Protesi mammarie: l’importanza dell’etichetta

C’è quella discografica, quella del galateo, quella informatica e quella biologica. E poi c’è l’etichetta di identificazione: quel documento applicato sui prodotti per indicarne il produttore ed il contenuto, la provenienza, o altre informazioni come il possessore e i dati di tracciabilità. Oggi parleremo dell’importanza delle etichette delle protesi mammarie. Quale migliore occasione dell’estate per documentarsi su un trattamento chirurgico, apprenderne le peculiarità ed acquisire una maggiore conoscenza su un intervento estetico?

Pazienti aggiornate, informate, consapevoli, con una risposta a tutte le loro domande, perché documentarsi prima, e non solo quando si firma il Consenso Informato, è una buona regola.

Ma quante pazienti conoscono la funzione e l’importanza delle etichette delle protesi?

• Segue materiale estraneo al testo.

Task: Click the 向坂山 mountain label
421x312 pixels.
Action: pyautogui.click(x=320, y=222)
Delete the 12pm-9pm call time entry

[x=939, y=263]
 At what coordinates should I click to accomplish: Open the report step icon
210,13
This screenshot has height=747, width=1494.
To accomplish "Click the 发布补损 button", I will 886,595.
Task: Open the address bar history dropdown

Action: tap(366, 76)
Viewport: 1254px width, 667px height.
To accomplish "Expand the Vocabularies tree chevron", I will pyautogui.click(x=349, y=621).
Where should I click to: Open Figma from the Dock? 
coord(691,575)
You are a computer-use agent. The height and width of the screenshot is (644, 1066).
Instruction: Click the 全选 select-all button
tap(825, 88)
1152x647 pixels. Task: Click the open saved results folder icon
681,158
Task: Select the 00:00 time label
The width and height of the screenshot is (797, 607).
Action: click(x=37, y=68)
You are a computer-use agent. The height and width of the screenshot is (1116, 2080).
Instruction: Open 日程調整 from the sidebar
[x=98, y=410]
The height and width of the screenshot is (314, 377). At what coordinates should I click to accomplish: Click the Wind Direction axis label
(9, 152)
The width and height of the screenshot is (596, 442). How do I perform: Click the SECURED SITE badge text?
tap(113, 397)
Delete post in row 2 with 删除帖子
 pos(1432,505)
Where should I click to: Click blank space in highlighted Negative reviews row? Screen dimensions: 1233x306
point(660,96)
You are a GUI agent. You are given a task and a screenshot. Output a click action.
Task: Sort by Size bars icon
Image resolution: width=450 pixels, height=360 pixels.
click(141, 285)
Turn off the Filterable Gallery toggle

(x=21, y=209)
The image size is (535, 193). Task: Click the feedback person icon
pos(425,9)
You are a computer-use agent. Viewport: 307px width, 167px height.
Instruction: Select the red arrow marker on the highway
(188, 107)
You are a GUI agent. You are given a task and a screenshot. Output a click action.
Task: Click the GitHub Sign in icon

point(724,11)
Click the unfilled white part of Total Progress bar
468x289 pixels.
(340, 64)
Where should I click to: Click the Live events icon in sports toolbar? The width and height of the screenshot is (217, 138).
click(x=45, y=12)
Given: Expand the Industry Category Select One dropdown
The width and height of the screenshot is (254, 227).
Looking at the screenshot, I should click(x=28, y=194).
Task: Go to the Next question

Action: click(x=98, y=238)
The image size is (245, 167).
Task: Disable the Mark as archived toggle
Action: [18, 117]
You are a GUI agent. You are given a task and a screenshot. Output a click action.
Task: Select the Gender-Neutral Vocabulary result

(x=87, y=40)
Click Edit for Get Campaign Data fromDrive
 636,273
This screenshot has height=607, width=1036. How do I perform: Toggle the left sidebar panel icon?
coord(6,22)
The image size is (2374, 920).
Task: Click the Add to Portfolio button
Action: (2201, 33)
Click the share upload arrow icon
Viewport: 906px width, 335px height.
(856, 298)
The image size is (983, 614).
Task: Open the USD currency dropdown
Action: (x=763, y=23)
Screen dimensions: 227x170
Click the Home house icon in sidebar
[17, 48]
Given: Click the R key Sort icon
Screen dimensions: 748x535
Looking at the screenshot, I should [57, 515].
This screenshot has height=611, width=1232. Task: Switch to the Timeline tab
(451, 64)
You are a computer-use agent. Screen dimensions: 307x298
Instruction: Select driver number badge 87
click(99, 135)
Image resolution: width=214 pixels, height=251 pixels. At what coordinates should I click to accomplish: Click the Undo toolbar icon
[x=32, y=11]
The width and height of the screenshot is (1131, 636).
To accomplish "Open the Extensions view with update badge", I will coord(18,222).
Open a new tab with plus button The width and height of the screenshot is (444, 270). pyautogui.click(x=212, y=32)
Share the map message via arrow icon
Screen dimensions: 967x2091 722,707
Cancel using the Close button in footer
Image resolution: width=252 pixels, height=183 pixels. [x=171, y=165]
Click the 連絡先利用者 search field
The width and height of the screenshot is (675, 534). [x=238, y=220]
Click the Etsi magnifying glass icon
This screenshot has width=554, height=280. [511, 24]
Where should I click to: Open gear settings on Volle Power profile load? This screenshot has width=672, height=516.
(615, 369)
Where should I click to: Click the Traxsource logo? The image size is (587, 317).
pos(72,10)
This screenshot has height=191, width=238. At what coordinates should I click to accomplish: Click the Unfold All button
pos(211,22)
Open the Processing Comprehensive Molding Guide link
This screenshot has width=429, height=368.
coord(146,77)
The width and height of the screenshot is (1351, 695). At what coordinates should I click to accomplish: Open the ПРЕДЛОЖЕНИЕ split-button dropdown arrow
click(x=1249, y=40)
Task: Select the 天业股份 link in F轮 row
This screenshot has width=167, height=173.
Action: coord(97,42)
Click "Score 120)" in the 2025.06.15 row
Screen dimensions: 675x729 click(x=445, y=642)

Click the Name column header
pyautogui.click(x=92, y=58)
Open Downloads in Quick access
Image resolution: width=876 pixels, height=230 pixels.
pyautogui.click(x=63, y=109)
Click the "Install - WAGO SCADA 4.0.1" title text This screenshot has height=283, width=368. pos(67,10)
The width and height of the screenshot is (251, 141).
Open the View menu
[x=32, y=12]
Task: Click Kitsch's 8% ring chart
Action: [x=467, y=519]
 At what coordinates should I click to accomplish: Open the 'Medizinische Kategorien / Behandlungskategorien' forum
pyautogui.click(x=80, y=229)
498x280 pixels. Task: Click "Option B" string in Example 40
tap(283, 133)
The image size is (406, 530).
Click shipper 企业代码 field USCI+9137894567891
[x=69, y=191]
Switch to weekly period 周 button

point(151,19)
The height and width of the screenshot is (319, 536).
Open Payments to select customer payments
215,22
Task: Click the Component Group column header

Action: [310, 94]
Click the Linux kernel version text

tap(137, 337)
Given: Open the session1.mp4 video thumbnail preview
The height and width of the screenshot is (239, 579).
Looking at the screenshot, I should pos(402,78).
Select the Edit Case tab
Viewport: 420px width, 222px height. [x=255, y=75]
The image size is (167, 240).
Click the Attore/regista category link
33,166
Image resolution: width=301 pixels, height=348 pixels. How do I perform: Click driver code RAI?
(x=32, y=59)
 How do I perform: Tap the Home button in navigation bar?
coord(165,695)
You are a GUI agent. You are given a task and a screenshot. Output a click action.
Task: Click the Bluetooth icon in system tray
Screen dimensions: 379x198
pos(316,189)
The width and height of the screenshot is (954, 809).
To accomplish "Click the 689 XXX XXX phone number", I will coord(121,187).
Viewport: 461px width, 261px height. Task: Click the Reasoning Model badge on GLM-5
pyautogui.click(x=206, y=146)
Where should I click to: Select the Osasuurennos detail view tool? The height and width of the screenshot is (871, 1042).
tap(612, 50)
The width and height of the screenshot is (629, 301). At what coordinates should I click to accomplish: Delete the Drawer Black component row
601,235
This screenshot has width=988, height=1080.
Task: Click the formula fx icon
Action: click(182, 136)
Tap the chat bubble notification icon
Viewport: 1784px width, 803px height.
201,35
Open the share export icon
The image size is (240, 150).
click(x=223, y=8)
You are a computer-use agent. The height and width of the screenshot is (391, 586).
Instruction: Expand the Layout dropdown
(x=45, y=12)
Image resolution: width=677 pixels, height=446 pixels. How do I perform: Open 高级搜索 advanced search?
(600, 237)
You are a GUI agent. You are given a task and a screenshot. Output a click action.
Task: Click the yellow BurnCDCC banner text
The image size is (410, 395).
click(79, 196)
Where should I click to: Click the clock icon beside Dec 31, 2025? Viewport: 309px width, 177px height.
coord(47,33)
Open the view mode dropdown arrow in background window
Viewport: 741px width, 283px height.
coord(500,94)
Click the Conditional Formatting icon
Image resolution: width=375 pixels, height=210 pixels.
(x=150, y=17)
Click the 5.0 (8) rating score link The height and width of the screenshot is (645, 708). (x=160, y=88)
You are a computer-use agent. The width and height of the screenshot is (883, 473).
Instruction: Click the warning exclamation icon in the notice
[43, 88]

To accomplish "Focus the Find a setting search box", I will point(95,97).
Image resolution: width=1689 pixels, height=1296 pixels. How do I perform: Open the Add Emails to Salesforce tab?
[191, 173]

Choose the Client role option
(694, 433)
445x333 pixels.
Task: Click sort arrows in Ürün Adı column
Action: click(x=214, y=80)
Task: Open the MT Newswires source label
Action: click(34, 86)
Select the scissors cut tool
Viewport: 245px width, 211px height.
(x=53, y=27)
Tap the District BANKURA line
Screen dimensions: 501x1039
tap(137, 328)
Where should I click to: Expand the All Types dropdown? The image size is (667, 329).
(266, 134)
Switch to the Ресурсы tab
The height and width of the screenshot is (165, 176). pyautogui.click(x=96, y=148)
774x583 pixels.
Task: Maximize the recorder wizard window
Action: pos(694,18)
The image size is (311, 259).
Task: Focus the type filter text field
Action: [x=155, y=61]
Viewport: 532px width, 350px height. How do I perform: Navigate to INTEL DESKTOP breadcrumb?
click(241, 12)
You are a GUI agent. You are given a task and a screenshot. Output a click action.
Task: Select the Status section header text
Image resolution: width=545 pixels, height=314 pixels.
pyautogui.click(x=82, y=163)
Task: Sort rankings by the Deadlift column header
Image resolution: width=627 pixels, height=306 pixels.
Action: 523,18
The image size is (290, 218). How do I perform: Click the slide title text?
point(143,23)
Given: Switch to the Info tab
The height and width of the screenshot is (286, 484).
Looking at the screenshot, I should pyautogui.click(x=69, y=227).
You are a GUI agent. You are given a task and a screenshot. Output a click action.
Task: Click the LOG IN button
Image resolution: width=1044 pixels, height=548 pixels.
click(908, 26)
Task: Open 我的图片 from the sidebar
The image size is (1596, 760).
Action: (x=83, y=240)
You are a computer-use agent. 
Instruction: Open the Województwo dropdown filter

Dr.ssa Tarico: “Si tratta di un documento, da richiedere al proprio chirurgo, nel quale sono riportate la tipologia della protesi impiantata, il numero di serie ed il nome della ditta produttrice, ovvero tutti i dati identificativi della protesi utili per la tracciabilità del dispositivo medico. Il chirurgo non ha l’obbligo giuridico di consegnare le etichette ai pazienti, ma il paziente ha diritto di sapere cosa è stato impiantato sul suo corpo”.

Presso il nostro studio medico questa è la norma, consegniamo sempre l’etichetta e raccomandiamo di conservarla gelosamente, anche quando l’impianto è dotato di microtransponder, un dispositivo biocompatibile approvato FDA che consente ai centri medici di identificare in modo sicuro e infallibile le informazioni sulla protesi dall’esterno del corpo. Programmato con una sequenza numerica, accessibile da un lettore portatile brevettato, il codice identificativo – un numero seriale elettronico – è archiviato presso una banca dati. In qualunque momento può essere accessibile solo da persone autorizzate. È molto importante avere accesso ad una sicura e non invasiva verifica dello specifico impianto. A differenza di tessere, etichette e garanzie, il microtransponder non può essere smarrito, e fornisce sicurezza e tranquillità in caso di problemi, eventi avversi o richiamo del dispositivo. Ma non tutte le protesi ne sono dotate, quindi l’etichetta diventa importante, e la paziente dovrà sempre conservarla con cura.

In via generale di impianti mammari in Italia si parla poco. Ma la novità è che da marzo 2019 ha avuto inizio la raccolta dati nel Registro Nazionale delle Protesi Mammarie presso l’Istituto Superiore di Sanità, diretto e coordinato dal Ministero della Salute. È ancora una fase pilota, ma è solo l’inizio di una nuova era, epica e visionaria, che presto diventerà una norma. I distributori di protesi dovranno segnalare quali e quante sono le protesi distribuite in Italia, ed i chirurghi segnaleranno a quale paziente le specifiche protesi sono state impiantate. Negli Stati Uniti questi dispositivi medici sono già classificati alla pari dei farmaci, e la Fud and Drug Administration, l’ente di controllo su farmaci e dispositivi medici, ha stilato un dettagliato dossier che risponde alle domande più frequenti in tema di protesi, peraltro pubblicato anche sul proprio sito istituzionale. Eccovi quindi alcune raccomandazioni su cosa chiedere al chirurgo: Qual è la protesi più indicata per me? Qual è la scadenza? Dopo l’intervento come posso monitorarla? Quali garanzie forniscono le ditte produttrici degli impianti?

Provenienza, livello di sicurezza, efficacia, rischi, complicanze e controindicazioni, durata, scadenza… Attenzione e consapevolezza, prima di tutto. Perché la buona chirurgia è sempre schierata in difesa del paziente, del suo benessere, della sua salute.